━━━ Source document ━━━
E-mail: kim @ writefromhome.com

Division of Labor
by Rachel Paxton


Dividing up household chores is a great way to get everyday household tasks in less time and with less complaints.

It's 5:00 p.m. and I've just walked in the door. I'm tired, the living room's a mess, and the kitchen sink is full of last night's dinner dishes. So whose turn is it to do the dishes anyway? My husband did them last...his tolerance for dirty dishes is much lower than mine when we end up in a standoff to see who can stand the dirty dishes the longest. I always win.

I don't really mind doing the dishes, but I do take exception to doing the dishes, cooking dinner, cleaning up the living room, and making sure the laundry's started. Especially after a 9-hour day at work. So what's the answer? Blackmail, bribery, intimidation? Why not work out a solution that benefits the whole family and encourages everyone to work together?

If your children receive a weekly allowance, you should make them work for it, and from a very young age. I started giving my daughter an allowance before she was told she had to participate in the household chores (besides cleaning her room), and you can only imagine her reaction when all the sudden she had to work for it.
━━━ Dataset section ━━━
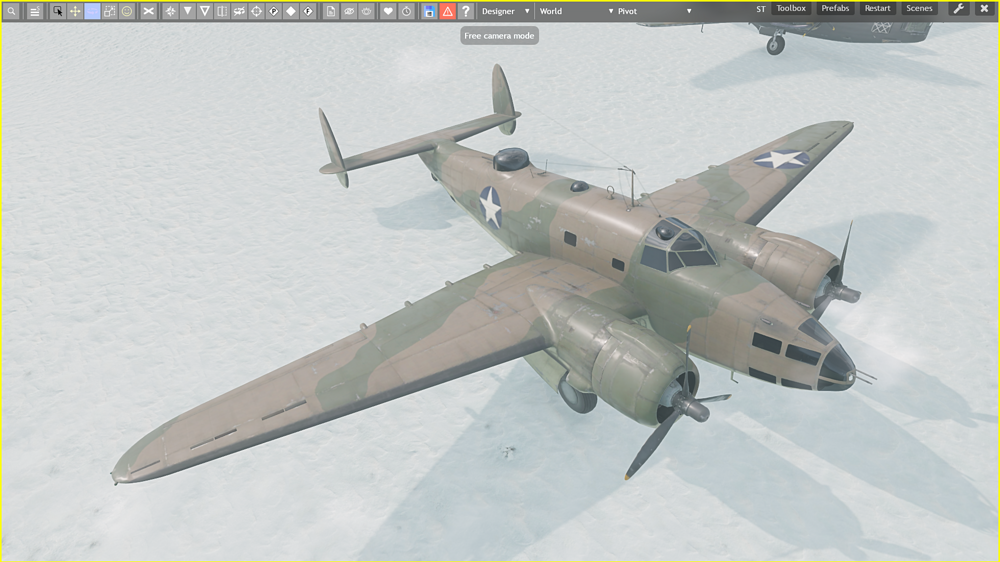Click the blue floppy disk save icon
This screenshot has width=1000, height=562.
(x=430, y=11)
━━━
> **Short task**: In the household chores article, what time is it when the writer walks in the door?

> **Exercise output**: 5:00 p.m.